Reproduce precisely the lines of the listing below, starting with the line that contains "Where should I click to: Click the PDB1" and stopping after the line that contains "Task: Open Default"; include nothing else.

___ EXERCISE DATA

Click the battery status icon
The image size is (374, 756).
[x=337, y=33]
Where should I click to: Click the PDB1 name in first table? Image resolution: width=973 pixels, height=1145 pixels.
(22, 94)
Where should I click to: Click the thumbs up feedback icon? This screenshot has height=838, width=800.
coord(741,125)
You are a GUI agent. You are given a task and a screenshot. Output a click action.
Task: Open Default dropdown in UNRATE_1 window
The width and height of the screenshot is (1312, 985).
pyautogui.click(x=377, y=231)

______
___ EXERCISE DATA

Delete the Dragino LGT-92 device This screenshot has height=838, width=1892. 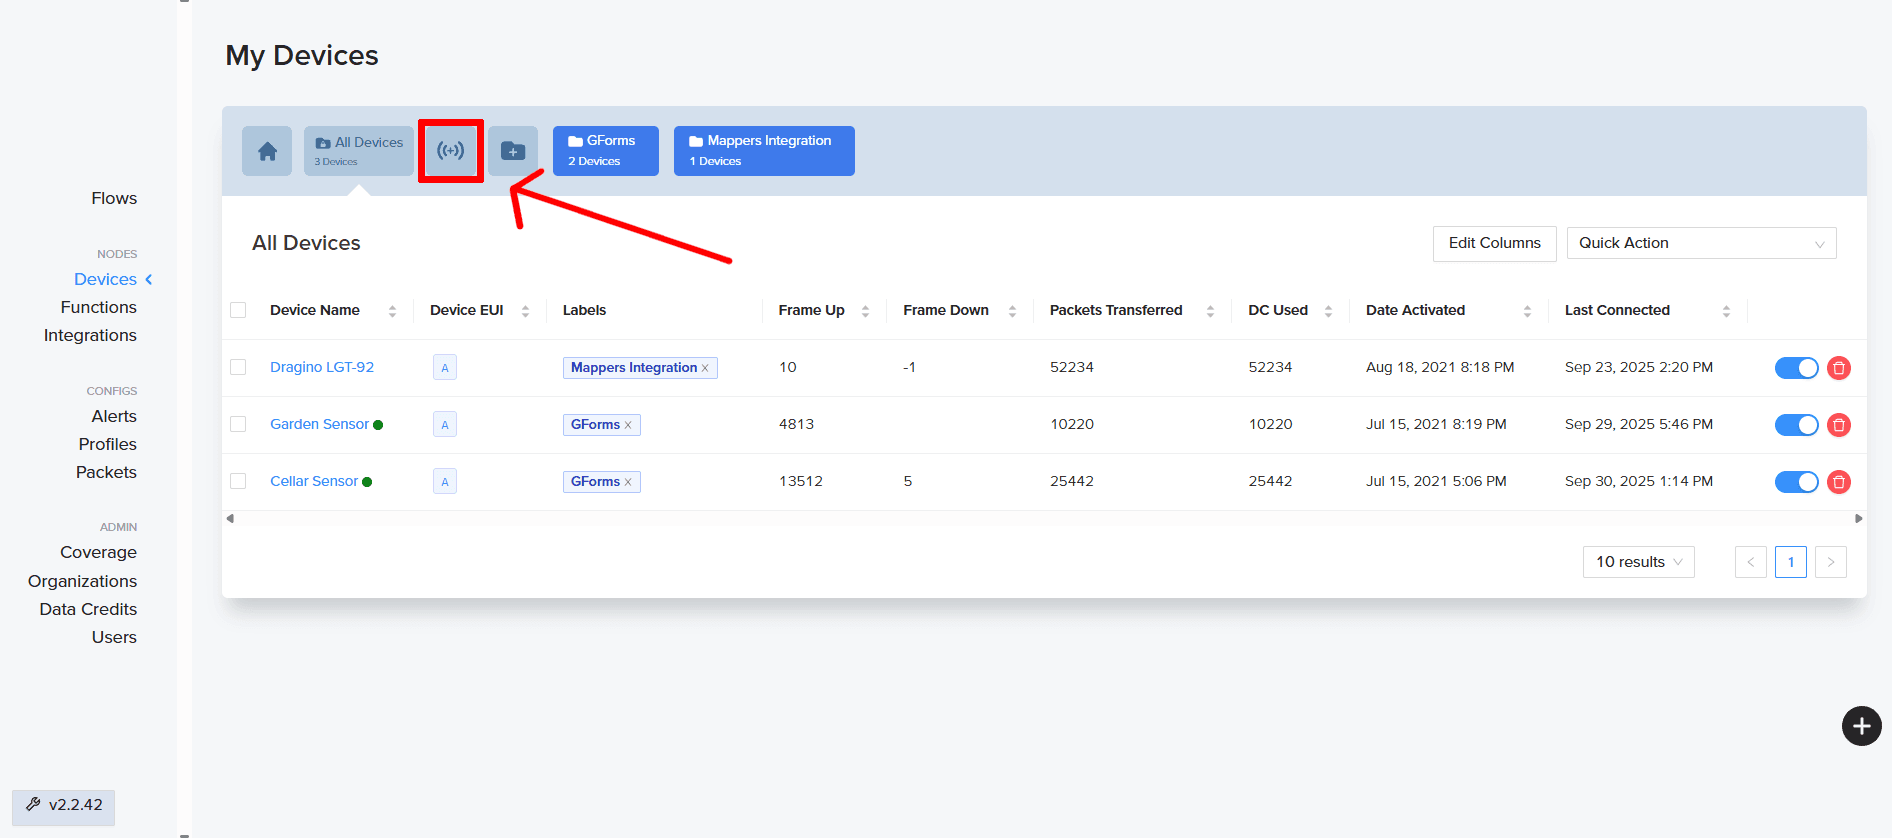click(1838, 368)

______
___ EXERCISE DATA

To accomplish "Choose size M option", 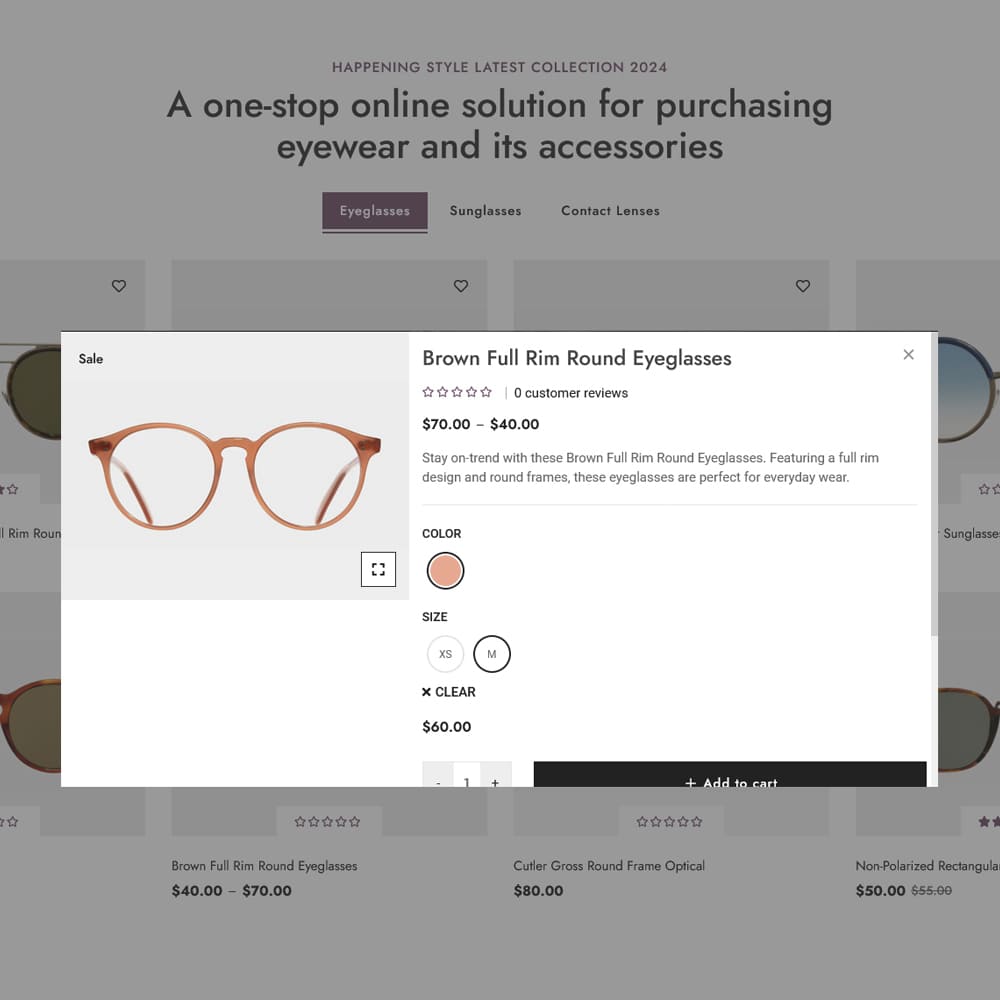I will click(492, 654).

______

• WRITTEN SOLUTION:
Where should I click to: Click the PDB1 name in first table? Image resolution: width=973 pixels, height=1145 pixels.
(22, 94)
Where should I click to: Click the thumbs up feedback icon? This screenshot has height=838, width=800.
coord(741,125)
You are a GUI agent. You are given a task and a screenshot. Output a click action.
Task: Open Default dropdown in UNRATE_1 window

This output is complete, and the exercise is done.